Medical tourism explained

Why be limited to your own country, when you can have the best of the rest of the world.

YourSurgeryAbroad's 10 points for understanding medical tourism

  1. Medical tourismWhat is medical tourism?
    Also referred to as health travel or global healthcare, medical tourism is a term used to describe the act of travelling across international borders to obtain healthcare. This can be for virtually any type of healthcare, but often includes elective procedures, or those requiring complex specialisation not available in one's home country. While the name is new, the concept of medical tourism has been around since the ancient Greek pilgrims travelled to the Saronic Gulf for healing, and the 18th Century English travelled from afar to visit mineral water spas for their healing properties. Now more than 50 countries identify medical tourism as a national industry, with more and more people from the USA, Canada, UK, Europe and Australia actively participating in travel for healthcare as the cost of private healthcare rises and waiting periods get longer.
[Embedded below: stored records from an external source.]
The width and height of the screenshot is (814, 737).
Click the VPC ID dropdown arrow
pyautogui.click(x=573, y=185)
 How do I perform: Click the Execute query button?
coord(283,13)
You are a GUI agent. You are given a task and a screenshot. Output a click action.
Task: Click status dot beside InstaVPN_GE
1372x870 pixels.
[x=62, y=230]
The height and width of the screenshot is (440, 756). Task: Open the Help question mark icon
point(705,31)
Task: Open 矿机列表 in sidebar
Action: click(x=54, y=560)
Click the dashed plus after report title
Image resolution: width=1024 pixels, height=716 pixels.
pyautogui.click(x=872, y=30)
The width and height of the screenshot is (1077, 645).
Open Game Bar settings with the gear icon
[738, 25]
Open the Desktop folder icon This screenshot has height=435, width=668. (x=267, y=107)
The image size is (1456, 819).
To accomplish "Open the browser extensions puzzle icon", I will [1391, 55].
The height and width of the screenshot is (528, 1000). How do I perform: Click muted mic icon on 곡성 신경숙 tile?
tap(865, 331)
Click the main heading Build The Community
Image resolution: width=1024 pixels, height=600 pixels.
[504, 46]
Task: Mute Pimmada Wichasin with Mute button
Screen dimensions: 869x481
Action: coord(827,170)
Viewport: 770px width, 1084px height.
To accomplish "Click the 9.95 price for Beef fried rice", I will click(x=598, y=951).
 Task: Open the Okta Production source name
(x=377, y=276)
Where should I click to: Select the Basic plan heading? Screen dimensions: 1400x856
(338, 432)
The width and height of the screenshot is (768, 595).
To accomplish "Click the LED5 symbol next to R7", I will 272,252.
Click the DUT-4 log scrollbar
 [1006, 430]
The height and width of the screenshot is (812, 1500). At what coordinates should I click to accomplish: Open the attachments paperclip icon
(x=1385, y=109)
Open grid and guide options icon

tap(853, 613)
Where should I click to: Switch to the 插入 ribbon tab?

  2. Who travels overseas for healthcare?
    Well, anyone and everyone really, but the key departing tourist markets are the USA and UK, followed by Canada, Australia, Japan and mainland Europe. Tourists from the USA and Canada often travel to Asia and areas in Central and South America, while many UK residents are fond of travelling to Eastern Europe and 99% of Australian medical tourists travel to Asia.

  3. Why do people travel overseas?
    Trying to get the most of your money, uninsured, underinsured, seeking a specialisation perfected in another country, or just like the idea of recovering whilst relaxing in an exotic destination: there are numerous reasons why people choose to have medical treatment abroad. The skyrocketing costs, long wait times and increased risk of MRSA in particular are causing more and more people to consider healthcare overseas. The greatest benefits of Medical Tourism are that it is generally substantially cheaper to have treatment abroad, which comes in handy particularly as most elective surgeries (i.e. not life-threatening) are generally not covered by insurance; there are no waiting periods; and specialists from other countries sometimes offer new technology, or even offer procedures that are unavailable in your home country.

  4. Is this a compromise on quality?
    Put simply, no. Many developing countries base their healthcare systems on US or British models and actively encourage surgeons to seek training or experience in Western countries. Some specialists not available in your home country may in fact offer a greater level of care or new technologies unavailable at home. So, not only are medical tourism destinations offering cost effective, quality healthcare, but also a tropical, cultural or simply relaxing holiday destination.

  5. Medical tourismAre health standards the same overseas?
    International, national and local medical standard boards have been established worldwide to help patients decipher the long list of medical suppliers and make the best judgement on which to choose. Those patients who are highly concerned about guaranteeing the highest of standards should seek out providers who are JCI Accredited. However, the selection process is up to you, so use YourSurgeryAbroad's comprehensive listing and shop around. YourSurgeryAbroad has made a considerable effort to only list medical tourism providers that are ISO Certified or accredited establishments. See our Understanding Accreditation page below to find out more.

  6. Can I save money?
    In most cases there are substantial savings to be found. Often it is cheaper to book flights, accommodation and pay for your medical costs overseas than to have the same procedure in your home country. The increased ease and affordability of international travel is also helping to keep the costs down.

  7. What procedures are offered?
    Some of the more popular procedures offered are elective procedures not covered by insurers, dentistry, cosmetic surgery, orthopaedics, cardiology, obesity and fertility treatments and eye LASIK, just to name a few. Also, treatments such as stem cell therapy, abortion, some forms of IVF and gender change are often unavailable in a patient's home country, thus travelling overseas may be the only option.

  8. Where can I go?
    Traditional destinations are Southeast Asia, India, Hungary, Mexico and Costa Rica. But the increasing ease of international travel and higher global medical standards mean more and more countries are realising the possibilities of medical tourism.

  9. Pros of confidentiality
    A bonus of flying overseas for treatment is confidentiality. You could be on a 'business trip', leaving friends and family none the wiser. Cosmetic and dental procedures are relatively quick and non-invasive, and after some vacation time you can be back home with a new smile or... well, anything really.

  10. What's the catch?
    There isn't one. As long as you plan and do your homework then not only can you get treated quicker, but make massive savings at the same time. If you have done your research and are confident you expect to receive a similar level of treatment as in your own country, relax... you have done enough. You have just made an informed choice about your own healthcare.